Il linguaggio delle emozioni
Vale infatti la pena sottolineare che questi beni rispondono innanzitutto a nuovi bisogni emozionali, propri di una clientela più esigente e sofisticata rispetto al passato: la cura di sé, ossia il desiderio di avere del tempo da dedicare a se stessi, per rigenerarsi e autogratificarsi; il rapporto con gli altri, ossia l’esigenza di coltivare le relazioni con il proprio partner, con gli amici e con la famiglia; l’esplorazione, cioè il piacere di avventurarsi nel mondo, affrontando nuove esperienze e superando i propri limiti; lo stile personale, cioè la volontà di sentirsi unici, attraverso una sofisticata combinazione di scelte d’acquisto, con le quali dimostrare il proprio successo nella vita, esprimere la propria personalità e manifestare i propri valori.
Questi a ben vedere sono i temi dell’ultimo film di Ridley Scott, Un’ottima annata: la scoperta di uno spazio significativo da dedicare a se stessi, per curare i propri hobby, per impegnarsi in uno sport, per vivere in famiglia e con gli amici.
L’avvento della kitchen plaza
Non a caso, il fenomeno del neo-lusso investe in misura considerevole la cucina, che torna ad essere il cuore della casa e lo spazio principale dedicato alla relazione con gli altri. Francesco Morace(2) parla a questo proposito di ‘avvento della kitchen plaza’: la cucina come crocevia di tutte le funzioni abitative, spazio di vita più ricco e più importante della casa. Un luogo magico e simbolico, dove l’alta tecnologia e la polisensorialità si danno convegno, rispondendo alla domanda di intensità percettiva e di emozionalità , oltre che di funzionalità , nella relazione con l’oggetto d’uso quotidiano. Contrariamente ad ogni previsione, marche come Miele, Viking, Whirlpool, Franke sono riuscite in questi anni a trasformare gli elettrodomestici inseriti in questo ambiente in veri e propri oggetti da esposizione, simboli di raffinatezza, autorealizzazione, intelligenza e autenticità , beni capaci di entrare in connessione emotiva con i loro proprietari.
Relax e piccoli assaggi
La sfida del lusso accessibile investe da ultimo il retail: MPreis è una catena austriaca di generi alimentari, che ha dato ampio risalto alle sollecitazioni emotive e sensoriali. Non più anonime superfici espositive: il supermercato di Wattens, progettato da Dominique Perrault, è un grande corpo di vetro fluttuante, che di notte si illumina dall’interno, proiettando i contorni dei prodotti come ombre cinesi. Gli interni coloratissimi sono accesi dalla luce del sole e dai panorami che si aprono sull’ambiente circostante. Un’area caffé si offre per momenti di relax e piccoli assaggi.

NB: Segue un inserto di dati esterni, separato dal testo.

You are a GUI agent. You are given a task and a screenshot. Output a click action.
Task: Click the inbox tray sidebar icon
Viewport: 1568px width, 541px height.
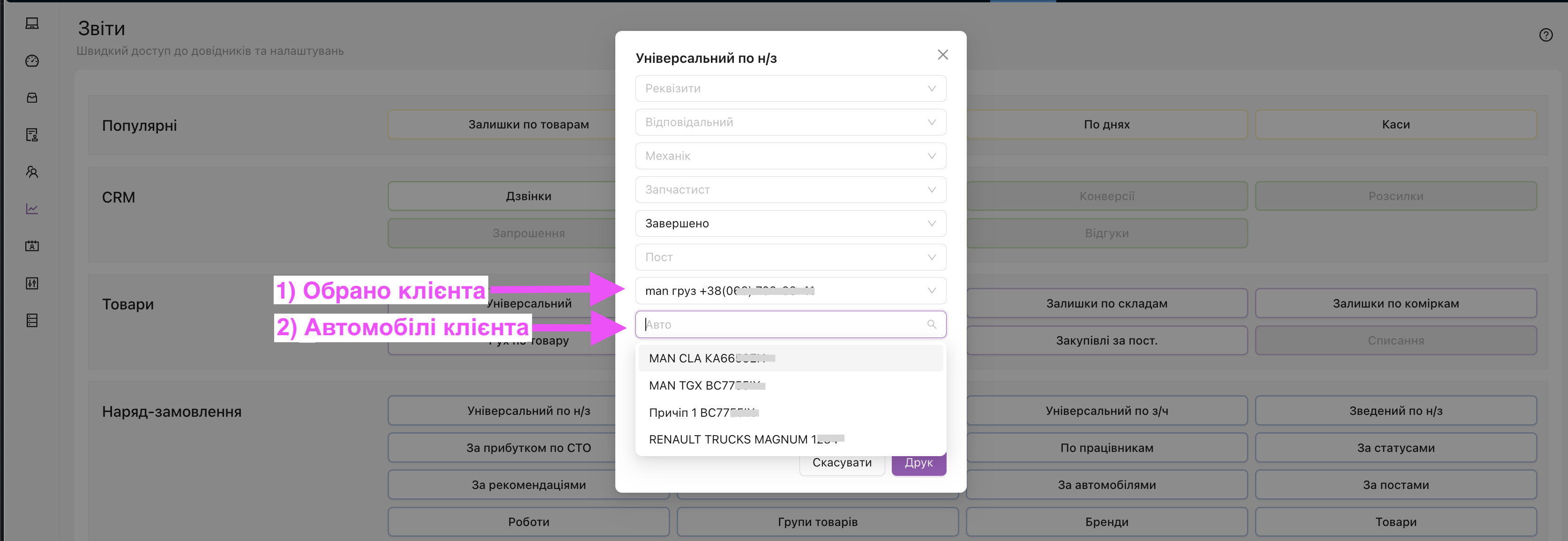click(x=32, y=98)
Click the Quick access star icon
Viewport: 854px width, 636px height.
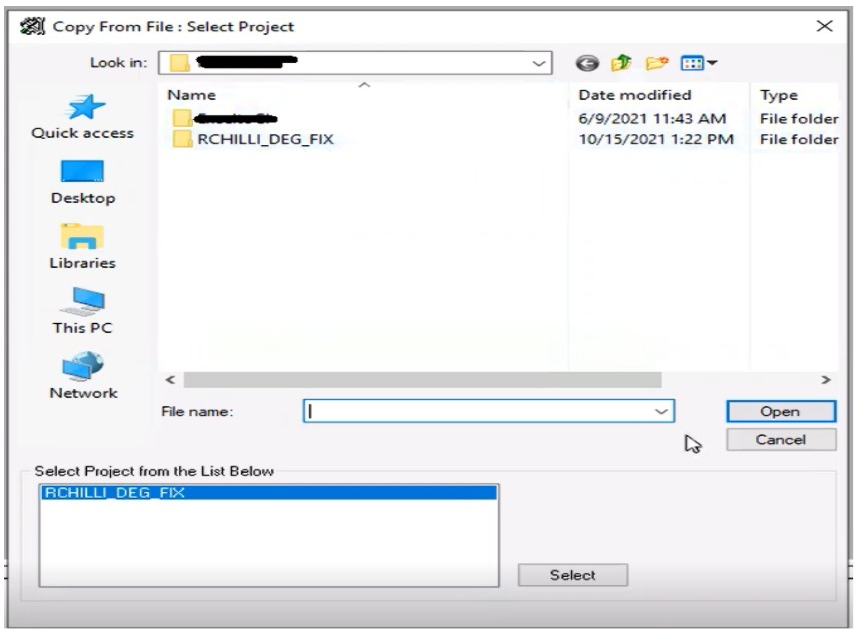tap(84, 107)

E in Italia? Finora il fenomeno aveva riguardato le marche degli stilisti. Oppure casi singoli (Cargo, Corso Como, Fiorucci, Hi-Tech): esperienze isolate e difficilmente replicabili. Ma ora anche grandi catene come Coin e Rinascente si avvicinano a questo trend. Trasformando i propri punti vendita: non più ‘negozi’, ma spazi d’incontro e di relazione, ricchi di sollecitazioni e di idee, da condividere e da esplorare. Luci, suoni, colori, profumi, atmosfere rendono lo shopping una vera e propria ‘festa’ per tutti i cinque sensi.
(1) F. Bonazzi, Dink, Roma, Castelvecchi, 2001.
(2) F. Morace, Living Trends. I 5 scenari e la 10 tendenze della domesticità e dell’abitare, Milano, Scheiwiller, 2006, pp. 17-20.